* [What the task asks]
Please copy the listing below in its entirety, without alteration.

______

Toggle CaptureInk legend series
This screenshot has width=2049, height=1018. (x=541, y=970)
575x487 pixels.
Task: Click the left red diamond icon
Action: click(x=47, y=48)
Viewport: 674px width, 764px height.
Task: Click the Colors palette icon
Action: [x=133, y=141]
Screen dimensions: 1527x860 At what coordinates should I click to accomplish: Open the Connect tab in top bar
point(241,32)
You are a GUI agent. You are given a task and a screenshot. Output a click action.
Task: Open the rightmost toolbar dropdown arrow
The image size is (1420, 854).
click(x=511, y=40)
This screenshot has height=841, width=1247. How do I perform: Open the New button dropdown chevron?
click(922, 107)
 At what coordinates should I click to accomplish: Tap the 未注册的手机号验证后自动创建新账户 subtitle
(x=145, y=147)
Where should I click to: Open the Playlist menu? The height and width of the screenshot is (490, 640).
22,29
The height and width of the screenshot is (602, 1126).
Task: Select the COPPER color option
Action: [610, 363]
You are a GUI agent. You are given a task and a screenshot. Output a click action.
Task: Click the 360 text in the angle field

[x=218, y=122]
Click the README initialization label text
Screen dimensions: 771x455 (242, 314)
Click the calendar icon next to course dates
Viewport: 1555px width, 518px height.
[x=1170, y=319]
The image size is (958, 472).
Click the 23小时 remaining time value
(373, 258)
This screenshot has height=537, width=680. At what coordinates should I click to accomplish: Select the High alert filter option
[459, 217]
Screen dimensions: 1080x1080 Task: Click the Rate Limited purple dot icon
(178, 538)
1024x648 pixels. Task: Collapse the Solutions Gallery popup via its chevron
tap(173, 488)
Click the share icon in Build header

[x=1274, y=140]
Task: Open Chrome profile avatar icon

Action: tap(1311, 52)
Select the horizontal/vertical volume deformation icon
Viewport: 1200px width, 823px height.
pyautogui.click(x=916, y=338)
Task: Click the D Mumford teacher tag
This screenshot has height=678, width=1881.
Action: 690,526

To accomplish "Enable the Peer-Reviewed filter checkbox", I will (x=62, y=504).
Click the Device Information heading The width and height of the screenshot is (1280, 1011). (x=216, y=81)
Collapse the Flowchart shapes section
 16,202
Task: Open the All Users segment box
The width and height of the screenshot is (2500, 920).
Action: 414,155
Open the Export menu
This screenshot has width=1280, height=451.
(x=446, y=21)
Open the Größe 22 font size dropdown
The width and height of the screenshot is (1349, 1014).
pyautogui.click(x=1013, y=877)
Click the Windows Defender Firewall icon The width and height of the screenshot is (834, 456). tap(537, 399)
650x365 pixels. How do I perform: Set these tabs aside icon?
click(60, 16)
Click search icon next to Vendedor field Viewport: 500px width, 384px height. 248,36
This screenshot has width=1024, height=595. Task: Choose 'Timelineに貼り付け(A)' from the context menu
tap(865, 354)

______

* [Response area]
Toggle CaptureInk legend series
This screenshot has width=2049, height=1018. (x=541, y=970)
575x487 pixels.
Task: Click the left red diamond icon
Action: click(x=47, y=48)
Viewport: 674px width, 764px height.
Task: Click the Colors palette icon
Action: [x=133, y=141]
Screen dimensions: 1527x860 At what coordinates should I click to accomplish: Open the Connect tab in top bar
point(241,32)
You are a GUI agent. You are given a task and a screenshot. Output a click action.
Task: Open the rightmost toolbar dropdown arrow
The image size is (1420, 854).
click(x=511, y=40)
This screenshot has height=841, width=1247. How do I perform: Open the New button dropdown chevron?
click(922, 107)
 At what coordinates should I click to accomplish: Tap the 未注册的手机号验证后自动创建新账户 subtitle
(x=145, y=147)
Where should I click to: Open the Playlist menu? The height and width of the screenshot is (490, 640).
22,29
The height and width of the screenshot is (602, 1126).
Task: Select the COPPER color option
Action: [610, 363]
You are a GUI agent. You are given a task and a screenshot. Output a click action.
Task: Click the 360 text in the angle field

[x=218, y=122]
Click the README initialization label text
Screen dimensions: 771x455 (242, 314)
Click the calendar icon next to course dates
Viewport: 1555px width, 518px height.
[x=1170, y=319]
The image size is (958, 472).
Click the 23小时 remaining time value
(373, 258)
This screenshot has height=537, width=680. At what coordinates should I click to accomplish: Select the High alert filter option
[459, 217]
Screen dimensions: 1080x1080 Task: Click the Rate Limited purple dot icon
(178, 538)
1024x648 pixels. Task: Collapse the Solutions Gallery popup via its chevron
tap(173, 488)
Click the share icon in Build header

[x=1274, y=140]
Task: Open Chrome profile avatar icon

Action: tap(1311, 52)
Select the horizontal/vertical volume deformation icon
Viewport: 1200px width, 823px height.
pyautogui.click(x=916, y=338)
Task: Click the D Mumford teacher tag
This screenshot has height=678, width=1881.
Action: 690,526

To accomplish "Enable the Peer-Reviewed filter checkbox", I will (x=62, y=504).
Click the Device Information heading The width and height of the screenshot is (1280, 1011). (x=216, y=81)
Collapse the Flowchart shapes section
 16,202
Task: Open the All Users segment box
The width and height of the screenshot is (2500, 920).
Action: 414,155
Open the Export menu
This screenshot has width=1280, height=451.
(x=446, y=21)
Open the Größe 22 font size dropdown
The width and height of the screenshot is (1349, 1014).
pyautogui.click(x=1013, y=877)
Click the Windows Defender Firewall icon The width and height of the screenshot is (834, 456). tap(537, 399)
650x365 pixels. How do I perform: Set these tabs aside icon?
click(60, 16)
Click search icon next to Vendedor field Viewport: 500px width, 384px height. 248,36
This screenshot has width=1024, height=595. Task: Choose 'Timelineに貼り付け(A)' from the context menu
tap(865, 354)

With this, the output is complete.